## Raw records
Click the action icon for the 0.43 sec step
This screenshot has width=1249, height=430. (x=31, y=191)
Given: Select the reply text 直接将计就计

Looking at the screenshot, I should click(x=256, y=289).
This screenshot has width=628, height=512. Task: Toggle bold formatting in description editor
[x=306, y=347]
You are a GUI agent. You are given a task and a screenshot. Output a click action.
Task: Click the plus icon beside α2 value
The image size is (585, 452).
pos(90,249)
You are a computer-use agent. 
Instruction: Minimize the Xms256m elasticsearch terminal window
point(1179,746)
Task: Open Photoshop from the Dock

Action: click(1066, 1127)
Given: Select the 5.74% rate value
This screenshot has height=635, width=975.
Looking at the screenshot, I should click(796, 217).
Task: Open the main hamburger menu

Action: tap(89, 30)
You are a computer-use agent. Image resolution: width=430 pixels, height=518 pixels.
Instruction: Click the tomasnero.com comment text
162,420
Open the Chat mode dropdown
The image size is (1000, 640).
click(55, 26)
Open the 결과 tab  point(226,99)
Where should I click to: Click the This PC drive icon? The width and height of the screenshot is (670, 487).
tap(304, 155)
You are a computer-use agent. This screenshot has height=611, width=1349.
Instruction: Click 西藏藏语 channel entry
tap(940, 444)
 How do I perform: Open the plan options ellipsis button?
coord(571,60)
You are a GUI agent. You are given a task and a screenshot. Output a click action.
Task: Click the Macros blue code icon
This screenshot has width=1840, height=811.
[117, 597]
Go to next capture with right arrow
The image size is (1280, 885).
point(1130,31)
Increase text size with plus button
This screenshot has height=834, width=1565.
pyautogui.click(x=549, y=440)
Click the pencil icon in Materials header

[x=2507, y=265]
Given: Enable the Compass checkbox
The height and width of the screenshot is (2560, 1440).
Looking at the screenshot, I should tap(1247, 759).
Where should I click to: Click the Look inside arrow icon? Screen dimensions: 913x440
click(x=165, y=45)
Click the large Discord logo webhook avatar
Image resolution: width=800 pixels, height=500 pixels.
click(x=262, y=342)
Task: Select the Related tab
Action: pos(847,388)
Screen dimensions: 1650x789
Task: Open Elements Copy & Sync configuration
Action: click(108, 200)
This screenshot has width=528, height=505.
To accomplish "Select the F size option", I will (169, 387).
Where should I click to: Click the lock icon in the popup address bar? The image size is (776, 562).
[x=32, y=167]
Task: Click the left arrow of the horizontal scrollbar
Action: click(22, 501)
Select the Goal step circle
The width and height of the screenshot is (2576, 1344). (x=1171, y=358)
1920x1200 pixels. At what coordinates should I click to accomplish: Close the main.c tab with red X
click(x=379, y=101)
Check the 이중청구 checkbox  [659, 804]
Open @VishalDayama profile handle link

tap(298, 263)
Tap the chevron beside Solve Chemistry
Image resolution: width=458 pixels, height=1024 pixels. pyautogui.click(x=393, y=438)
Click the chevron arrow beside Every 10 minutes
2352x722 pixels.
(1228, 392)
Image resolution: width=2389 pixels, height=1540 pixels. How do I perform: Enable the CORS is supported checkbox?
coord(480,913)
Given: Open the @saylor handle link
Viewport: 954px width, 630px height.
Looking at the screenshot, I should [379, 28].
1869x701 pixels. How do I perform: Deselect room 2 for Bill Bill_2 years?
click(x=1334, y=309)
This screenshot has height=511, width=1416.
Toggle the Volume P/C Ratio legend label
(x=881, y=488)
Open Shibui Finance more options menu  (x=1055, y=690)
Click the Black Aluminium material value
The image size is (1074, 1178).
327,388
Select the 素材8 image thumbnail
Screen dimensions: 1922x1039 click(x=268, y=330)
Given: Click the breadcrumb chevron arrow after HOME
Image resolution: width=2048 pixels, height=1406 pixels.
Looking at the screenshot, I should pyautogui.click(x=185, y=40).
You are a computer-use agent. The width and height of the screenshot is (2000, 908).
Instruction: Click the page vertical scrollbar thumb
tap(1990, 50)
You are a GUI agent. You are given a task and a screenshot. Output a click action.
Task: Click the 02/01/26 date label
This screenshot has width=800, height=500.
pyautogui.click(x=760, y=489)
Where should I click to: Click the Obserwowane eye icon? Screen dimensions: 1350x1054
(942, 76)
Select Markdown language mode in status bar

## Instruction
Pull out every line of the items above that contains the word "Open" and list those lines.

## The result
Task: Open Photoshop from the Dock
Task: Open the main hamburger menu
Open the Chat mode dropdown
Open the 결과 tab  point(226,99)
 How do I perform: Open the plan options ellipsis button?
Task: Open Elements Copy & Sync configuration
Open @VishalDayama profile handle link
Given: Open the @saylor handle link
Open Shibui Finance more options menu  (x=1055, y=690)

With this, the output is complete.